Задушил, а потом повесил.

Явер даже руками замахала от негодования.

- Да разве это мыслимо? Разве муж задушит свою жену? Если даже весь земной шар разрушится, Муртузов не схватит меня за горло. А Мамедхан? Он, бедняжка, без памяти любил эту презренную Балыш...

Человек в калошах даже сморщил нос от удовольствия. Ну и мастерица чесать язычком эта Явер Муртузова. Так и сыплет, так и сыплет... Маленькие, глубоко посаженные глазки человека в калошах поблескивали подобно светлячкам во мгле.

А Явер так и разливалась соловьем.

- И есть же такие негодяи! Им бы только сплетни распространять, пачкать человека... Вы сами скажите, ради бога, можно ли заткнуть рты болтунам и сплетникам ватой? Тогда надо приостановить работу на всех текстильных фабриках и выпускать только ватные затычки... - Язык у нее был, как у змеи, у этой Балыш. - Я слыхала, что он ревновал ее, следом ходил за ней и поймал, когда она занималась плохими делами с другим мужчиной. И что же? Она вместо того, чтобы устыдиться, ослепнуть, онеметь, стала угрожать Мамедхану. И теперь пошел слух, будто это он занимался в кооперативе аферами. Ну, кто этому поверит? Он скорее руки отрубит себе, чем возьмет чужое. Да разве он это может сделать, скажите ради бога? Он отпускает товар, получает деньги. Какие тут могут быть проделки, а? Есть же квитанции. Надо же доказать все это, а потом обвинять. Ведь он и так убит горем. Разве можно распространять такие сказки? Если я, например, повешусь, то при чем здесь Муртуз? Почему он должен быть повинен в этом? - Полные руки Явер так в летали в воздухе, в глазах пестрело от широких рукавов ее кофты. Она пожала плечами. - Говорят! Так уж заведено: о человеке много чего говорят. Говорят даже о людях, приехавших недавно, чистых и ясных, как солнце, как луна...
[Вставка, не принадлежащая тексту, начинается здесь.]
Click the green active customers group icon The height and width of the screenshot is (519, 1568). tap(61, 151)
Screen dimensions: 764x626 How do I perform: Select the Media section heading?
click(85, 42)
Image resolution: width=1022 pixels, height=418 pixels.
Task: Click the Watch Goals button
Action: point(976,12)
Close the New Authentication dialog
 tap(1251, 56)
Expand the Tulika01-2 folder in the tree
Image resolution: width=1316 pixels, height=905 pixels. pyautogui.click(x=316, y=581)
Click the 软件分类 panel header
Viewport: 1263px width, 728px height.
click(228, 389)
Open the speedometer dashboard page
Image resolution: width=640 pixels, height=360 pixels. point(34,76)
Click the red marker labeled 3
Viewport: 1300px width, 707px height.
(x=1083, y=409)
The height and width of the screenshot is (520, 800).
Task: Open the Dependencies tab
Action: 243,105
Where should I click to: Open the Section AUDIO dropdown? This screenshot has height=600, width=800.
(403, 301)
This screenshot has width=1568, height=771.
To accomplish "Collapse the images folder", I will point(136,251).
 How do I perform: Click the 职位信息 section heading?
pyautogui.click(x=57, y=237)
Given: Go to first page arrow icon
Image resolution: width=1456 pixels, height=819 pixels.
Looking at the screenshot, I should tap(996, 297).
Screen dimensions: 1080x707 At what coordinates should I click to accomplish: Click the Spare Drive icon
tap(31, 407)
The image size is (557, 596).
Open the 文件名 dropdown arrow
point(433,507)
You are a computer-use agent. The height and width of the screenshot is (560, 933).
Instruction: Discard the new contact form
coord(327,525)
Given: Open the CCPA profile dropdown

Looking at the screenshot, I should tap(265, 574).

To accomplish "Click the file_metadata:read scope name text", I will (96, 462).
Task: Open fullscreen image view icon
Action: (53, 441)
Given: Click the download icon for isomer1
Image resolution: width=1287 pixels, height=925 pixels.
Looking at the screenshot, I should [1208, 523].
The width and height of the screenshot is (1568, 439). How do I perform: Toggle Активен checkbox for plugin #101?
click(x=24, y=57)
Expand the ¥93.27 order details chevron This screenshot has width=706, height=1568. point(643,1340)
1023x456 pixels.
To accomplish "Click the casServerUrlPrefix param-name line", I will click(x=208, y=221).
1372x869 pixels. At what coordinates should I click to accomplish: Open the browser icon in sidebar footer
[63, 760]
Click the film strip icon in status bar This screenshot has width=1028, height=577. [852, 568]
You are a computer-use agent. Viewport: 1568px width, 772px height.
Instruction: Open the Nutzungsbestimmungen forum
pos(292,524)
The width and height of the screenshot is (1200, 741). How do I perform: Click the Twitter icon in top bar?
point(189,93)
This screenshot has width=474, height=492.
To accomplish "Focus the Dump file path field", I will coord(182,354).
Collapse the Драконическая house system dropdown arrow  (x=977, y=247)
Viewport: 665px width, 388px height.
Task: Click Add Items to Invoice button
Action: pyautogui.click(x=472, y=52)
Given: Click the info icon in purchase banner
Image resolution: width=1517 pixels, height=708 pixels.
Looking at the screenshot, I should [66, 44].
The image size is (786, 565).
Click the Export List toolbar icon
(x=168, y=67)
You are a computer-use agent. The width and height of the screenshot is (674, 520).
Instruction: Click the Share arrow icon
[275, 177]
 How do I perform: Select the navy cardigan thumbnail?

Тут уж человек в калошах испугался, боясь, что Явер перейдет все границы. Он метнул на нее сердитый взгляд. Высокая грудь Явер всколыхнулась и опустилась. При всем желании она не могла остановиться, прервать извергающийся поток слов.

Но человек в калошах не слишком церемонился. Он больно наступил толстухе на ногу. Явер так и отпрянула.

- Ой-ой! - воскликнула она. - Ты отдавил мне ногу...

- Послушай, но ты...

- Да что ты наступаешь мне на ногу? - рассердилась Явер, скорчившись от боли. - Я не желаю молчать. Ты что, тоже на государственной службе? Тоже ответственный работник? Что ты важничаешь? Враги хотят угробить Мамедхана, а ты стоишь и смотришь себе спокойно, как будто не знаешь, что он за человек. - Явер уже спохватилась и теперь пыталась изменить направление разговора. Взгляды Калоша пронзили ее, как молния.